Legge elettorale, Casaleggio boccia le proposte Renzi: "Sono astratte"
Roma, 15 gen. (Adnkronos) - Le proposte di Matteo Renzi sulla legge elettorale "non esistono, sono astratte ed evidentemente incostituzionali". A bocciarle, a quanto si apprende, Gianroberto Casaleggio, nel corso dell'incontro con i membri M5S delle Commissioni Affari costituzionali di Camera e Senato per parlare di legge elettorale.
Il guru dei 5 Stelle avrebbe ricordato ai suoi come il Movimento sia stata l'unica forza politica ad aver depositato una proposta di legge "innovativa e fatta bene", anche se sarà la legge elettorale che verrà scritta dalla Rete, attraverso referendum consultivi ad hoc, la proposta ufficiale del M5S, come ha ribadito lo stesso Casaleggio oggi parlando alla stampa.
Poco prima, infatti, Aldo Giannuli, l'esperto 'assoldato' dai pentastellati sulla riforma elettorale aveva annunciato: "A partire da oggi inizieremo un percorso di discussione di una proposta di riforma del sistema elettorale del M5S" che avverrà nella piattaforma M5S sul blog di Beppe Grillo e a cui farà seguito "una consultazione online con il voto su ogni punto e alla fine cercheremo di comporre una proposta organica".
"La nostra proposta sarà pronta a febbraio", asserisce Casaleggio lasciando Montecitorio. E se nel frattempo si tornerà alle urne "andremo con la legge uscita dalla Consulta".

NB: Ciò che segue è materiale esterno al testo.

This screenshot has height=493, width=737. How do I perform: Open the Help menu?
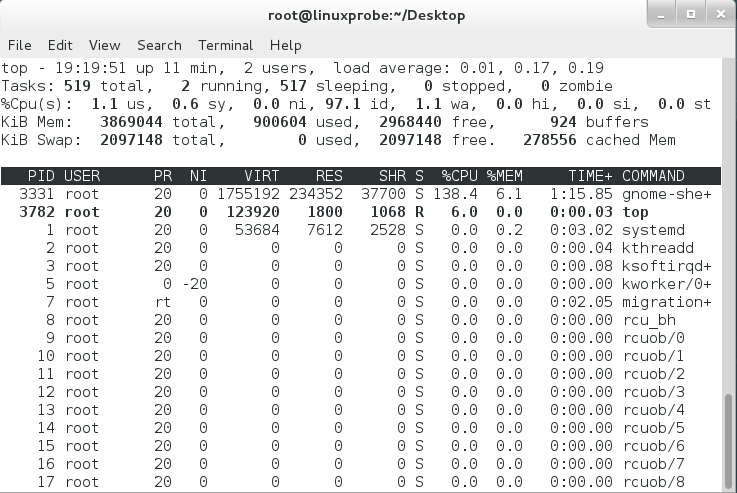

La replica del Pd a Casaleggio non si fa attendere. "Per adesso, di certamente anticostituzionale e astratto ci sono solo le opinioni di Casaleggio e Grillo, che per mesi hanno sostenuto che questo Parlamento fosse illegittimo e non titolato a legiferare", afferma Emanuele Fiano, capogruppo Pd in commissione Affari costituzionali della Camera.

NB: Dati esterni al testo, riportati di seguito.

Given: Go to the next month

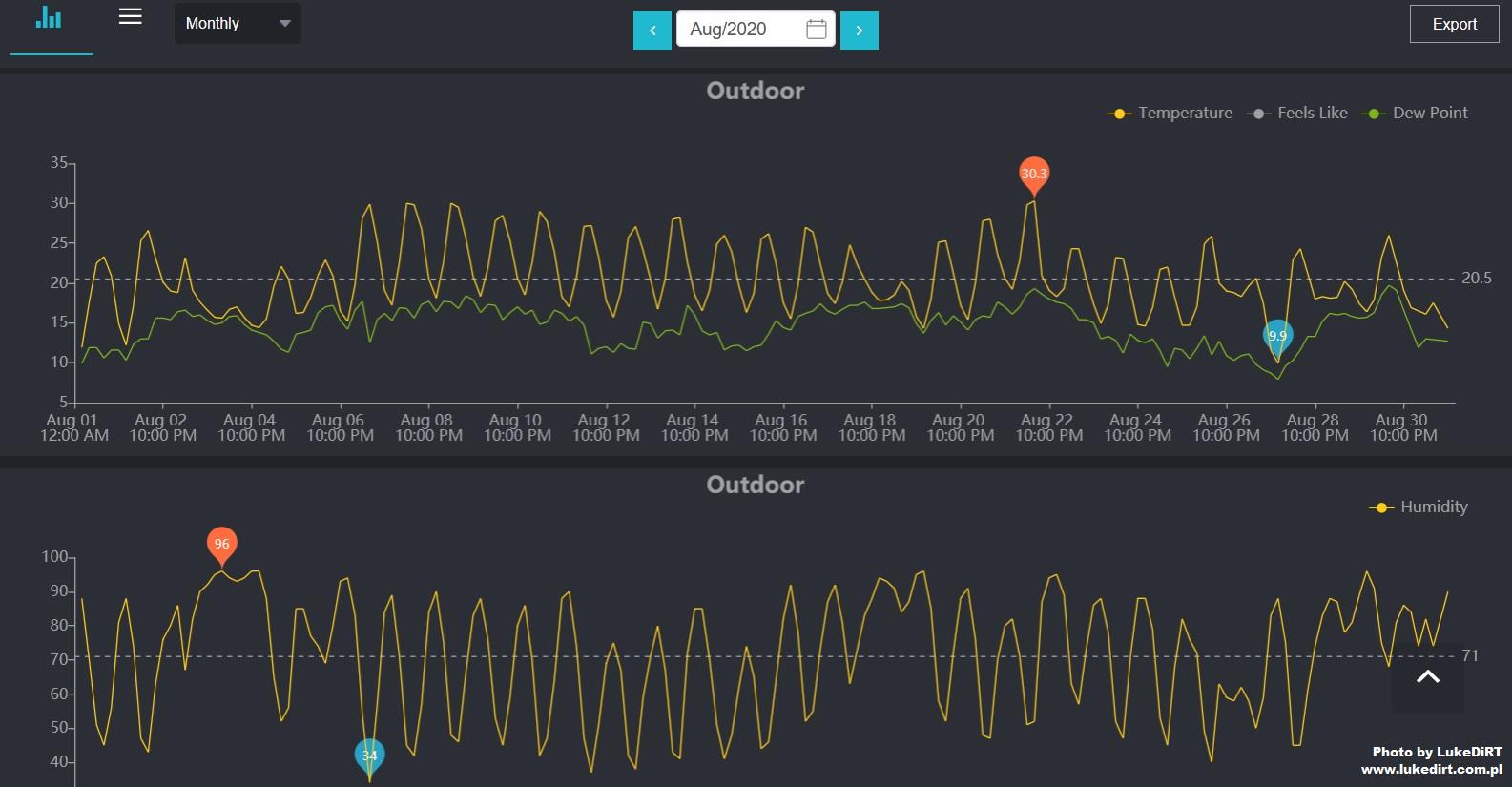Looking at the screenshot, I should tap(859, 31).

Matteo Renzi, intanto, su twitter scrive: ''Legge elettorale. Le regole si scrivono tutti insieme, se possibile. Farle a colpi di maggioranza è uno stile che abbiamo sempre contestato''.
Precedentemente in un altro tweet, il rottamatore aveva scritto che questa settimana e la prossima "sono decisive sul serio". In mattinata Renzi aveva annunciato una girandola di incontri. Uno di questi c'è stato: a pranzo il sindaco di Firenze ha infatti visto Nichi Vendola per fare il punto sulla riforma elettorale. In programma ci sarebbe anche un incontro con Angelino Alfano, il quale ha paralato chiaro: "Sulla legge elettorale non ci facciamo dettare l'agenda da nessuno".